ACTIVITY: Line count for "agent": tally the lines of the records below that contain it, and give only that number.

[SUPPLIED ENTRIES — start]

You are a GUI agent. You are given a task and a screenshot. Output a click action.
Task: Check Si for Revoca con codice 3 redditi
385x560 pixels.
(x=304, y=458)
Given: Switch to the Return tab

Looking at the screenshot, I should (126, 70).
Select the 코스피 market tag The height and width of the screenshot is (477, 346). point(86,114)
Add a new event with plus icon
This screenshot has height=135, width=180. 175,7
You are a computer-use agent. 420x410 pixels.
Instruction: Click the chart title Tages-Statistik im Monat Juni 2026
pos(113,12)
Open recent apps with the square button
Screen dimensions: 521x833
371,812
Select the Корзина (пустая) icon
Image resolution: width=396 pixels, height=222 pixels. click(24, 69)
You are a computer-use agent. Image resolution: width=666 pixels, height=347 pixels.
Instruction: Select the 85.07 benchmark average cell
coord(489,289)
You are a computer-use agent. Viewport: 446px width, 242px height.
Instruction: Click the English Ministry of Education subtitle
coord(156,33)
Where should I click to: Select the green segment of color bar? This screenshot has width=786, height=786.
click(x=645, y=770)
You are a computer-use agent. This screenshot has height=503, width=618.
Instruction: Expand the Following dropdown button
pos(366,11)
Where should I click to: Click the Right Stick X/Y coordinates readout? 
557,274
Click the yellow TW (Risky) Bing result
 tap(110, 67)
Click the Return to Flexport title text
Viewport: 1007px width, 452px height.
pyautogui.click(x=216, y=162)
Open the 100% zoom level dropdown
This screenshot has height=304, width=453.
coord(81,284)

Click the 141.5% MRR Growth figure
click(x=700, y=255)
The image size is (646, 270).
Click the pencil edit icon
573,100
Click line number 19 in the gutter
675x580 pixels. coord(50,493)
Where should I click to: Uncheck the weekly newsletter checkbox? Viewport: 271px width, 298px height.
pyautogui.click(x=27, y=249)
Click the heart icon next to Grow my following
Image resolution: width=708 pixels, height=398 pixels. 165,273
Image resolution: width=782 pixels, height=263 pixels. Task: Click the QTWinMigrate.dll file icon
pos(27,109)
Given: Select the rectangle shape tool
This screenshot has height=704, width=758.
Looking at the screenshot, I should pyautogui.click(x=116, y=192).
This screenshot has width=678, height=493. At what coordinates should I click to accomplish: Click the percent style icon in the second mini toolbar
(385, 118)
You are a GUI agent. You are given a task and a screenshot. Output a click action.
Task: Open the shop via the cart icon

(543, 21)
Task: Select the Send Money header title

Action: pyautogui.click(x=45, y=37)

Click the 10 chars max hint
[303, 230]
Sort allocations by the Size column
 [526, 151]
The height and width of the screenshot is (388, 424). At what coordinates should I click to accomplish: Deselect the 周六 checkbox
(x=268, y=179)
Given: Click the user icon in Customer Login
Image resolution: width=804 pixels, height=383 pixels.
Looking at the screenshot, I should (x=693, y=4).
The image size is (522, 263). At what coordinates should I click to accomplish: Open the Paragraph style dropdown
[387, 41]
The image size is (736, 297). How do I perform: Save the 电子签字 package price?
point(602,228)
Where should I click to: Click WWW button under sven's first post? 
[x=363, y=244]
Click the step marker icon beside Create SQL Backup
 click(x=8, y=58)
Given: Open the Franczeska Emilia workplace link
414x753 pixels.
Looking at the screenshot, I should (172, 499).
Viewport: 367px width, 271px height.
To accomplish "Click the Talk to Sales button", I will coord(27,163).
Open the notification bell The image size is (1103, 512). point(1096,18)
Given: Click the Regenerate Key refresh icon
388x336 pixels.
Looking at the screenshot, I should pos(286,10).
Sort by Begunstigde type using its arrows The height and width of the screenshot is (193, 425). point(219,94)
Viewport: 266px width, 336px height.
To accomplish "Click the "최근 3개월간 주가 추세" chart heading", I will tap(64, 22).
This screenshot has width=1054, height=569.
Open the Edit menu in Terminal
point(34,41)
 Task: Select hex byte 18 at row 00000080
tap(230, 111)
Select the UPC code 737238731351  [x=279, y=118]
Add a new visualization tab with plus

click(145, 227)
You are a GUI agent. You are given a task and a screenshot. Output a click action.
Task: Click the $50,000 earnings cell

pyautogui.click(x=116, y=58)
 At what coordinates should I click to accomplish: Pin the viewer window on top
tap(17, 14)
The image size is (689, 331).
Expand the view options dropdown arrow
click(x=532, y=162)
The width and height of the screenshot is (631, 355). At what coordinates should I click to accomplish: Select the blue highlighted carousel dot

[SUPPLIED ENTRIES — finish]

EXPECTED ANSWER: 7